Menurut penulis kenaikan kasus tersebut perlu diwaspadai karena Covid-19 BA.4 dan BA.5 ini berpotensi untuk menginfeksi orang-orang yang sudah melakukan booster namun tanpa gejala. Bahkan, kasus aktif yang ada di Indonesia sekarang menyentuh 11.391, dengan tambahan 1.296 pasien.

Epidemiolog dari Universitas Griffith Australia, Dicky Budiman mengatakan bahwa kenaikan kasus Covid-19 BA.4 dan BA.5 terjadi lebih lambat.

Senada dengan penulis, Dicky juga memprediksi bahwa infeksi Covid-19 akan lebih dulu menyebar dikalangan populasi yang memiliki imunitas, sehingga kemungkinan besar tidak muncul gejala atau gejala yang muncul terbilang ringan.

Menurut berita yang penulis baca, ada kemungkinan Covid-19 BA.4 dan BA.5 menjadi varian paling menular diantara seluruh varian sebelumnya. Apalagi, data awal menunjukkan kemampuan kedua varian tersebut lolos dari antibody pasca vaksinasi. Sehingga memiliki kemungkinan untuk menyebar dengan cepat.

Oleh karena itu, penulis menyarankan agar masyarakat harus lebih waspada dengan tetap mematuhi protokol kesehatan dan melakukan vaksinasi bagi yang belum mendapatkannya. Masyarakat yang sudah vaksinasipun harus tetap waspada karena gejala yang ditimbulkan tidak lebih parah dari masyarakat yang belum menerima vaksinasi. Bahkan bisa saja tidak bergejala sama sekali.

Penulis juga menyarankan perlu adanya sikap yang serius agar Indonesia dapat mengatasi paparan Covid-19 subvarian omicron BA.4 dan BA.5 lebih cepat sehingga penyebaran tidak bertambah banyak.

Salah satu contoh yang bisa diterapkan adalah diadakan kembali pengetatan mulai dari 3T, testing, tracing, dan treatment. Diharapkan deteksi mewakili gambaran penyebaran di sejumlah wilayah, serta memastikan orang-orang yang terpapar menjalani karantina sampai penularan bisa terus ditekan.

Dari sudut pandang penulis, banyak cara yang dapat dilakukan oleh masyarakat Indonesia agar dapat meminimalisir paparan Covid-19 BA.4 dan BA. Salah satunya dengan menjaga kekebalan tubuh dengan menjaga pola hidup sehat, seperti konsumsi makanan yang bergizi, perbanyak buah, sayur, dan vitamin serta berolahraga.

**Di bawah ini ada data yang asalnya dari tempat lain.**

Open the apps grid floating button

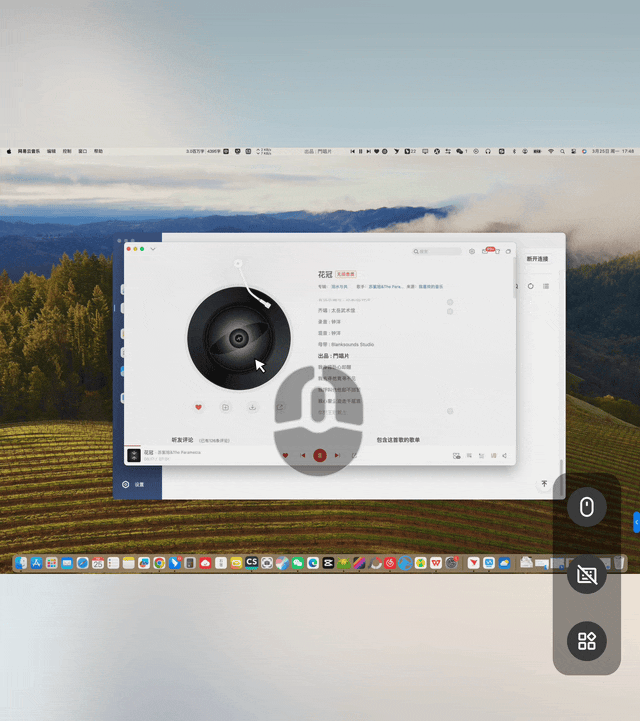587,641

Selain itu, penulis juga berpendapat bahwa Pemerintah harus tetap memberikan himbauan kepada masyarakat bahwa Covid-19 di Indonesia belum berakhir dan selalu taat protokol kesehatan saat bepergian serta melakukan vaksinasi atau booster bagi masyarakat yang belum mendapatkannya.

Penulis berharap, dengan menjalani protokol kesehatan, melakukan pola hidup sehat serta diikuti dengan program vaksinasi, maka diharapkan dapat memutus rantai penyebaran Covid-19 di Indonesia sehingga pandemi ini dapat segera berakhir.